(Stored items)

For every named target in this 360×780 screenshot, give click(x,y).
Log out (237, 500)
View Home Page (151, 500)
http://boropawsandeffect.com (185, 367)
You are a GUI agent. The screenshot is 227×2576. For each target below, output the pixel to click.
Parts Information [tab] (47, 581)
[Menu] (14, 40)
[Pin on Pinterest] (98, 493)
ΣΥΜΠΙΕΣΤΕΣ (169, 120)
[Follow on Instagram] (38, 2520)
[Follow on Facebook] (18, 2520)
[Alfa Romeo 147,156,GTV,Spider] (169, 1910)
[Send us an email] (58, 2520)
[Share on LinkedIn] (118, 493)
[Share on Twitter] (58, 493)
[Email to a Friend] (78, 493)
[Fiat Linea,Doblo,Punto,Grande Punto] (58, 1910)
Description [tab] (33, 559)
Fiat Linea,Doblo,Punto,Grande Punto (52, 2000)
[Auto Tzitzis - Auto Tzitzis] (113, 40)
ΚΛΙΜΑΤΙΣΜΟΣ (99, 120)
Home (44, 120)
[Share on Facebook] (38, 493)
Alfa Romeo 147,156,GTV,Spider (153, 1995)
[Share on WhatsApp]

## Problem statement
Repeat the entries exactly, leaving nothing out.

## Solution to this exercise
For every named target in this 360×780 screenshot, give click(x,y).
Log out (237, 500)
View Home Page (151, 500)
http://boropawsandeffect.com (185, 367)
You are a GUI agent. The screenshot is 227×2576. For each target below, output the pixel to click.
Parts Information [tab] (47, 581)
[Menu] (14, 40)
[Pin on Pinterest] (98, 493)
ΣΥΜΠΙΕΣΤΕΣ (169, 120)
[Follow on Instagram] (38, 2520)
[Follow on Facebook] (18, 2520)
[Alfa Romeo 147,156,GTV,Spider] (169, 1910)
[Send us an email] (58, 2520)
[Share on LinkedIn] (118, 493)
[Share on Twitter] (58, 493)
[Email to a Friend] (78, 493)
[Fiat Linea,Doblo,Punto,Grande Punto] (58, 1910)
Description [tab] (33, 559)
Fiat Linea,Doblo,Punto,Grande Punto (52, 2000)
[Auto Tzitzis - Auto Tzitzis] (113, 40)
ΚΛΙΜΑΤΙΣΜΟΣ (99, 120)
Home (44, 120)
[Share on Facebook] (38, 493)
Alfa Romeo 147,156,GTV,Spider (153, 1995)
[Share on WhatsApp]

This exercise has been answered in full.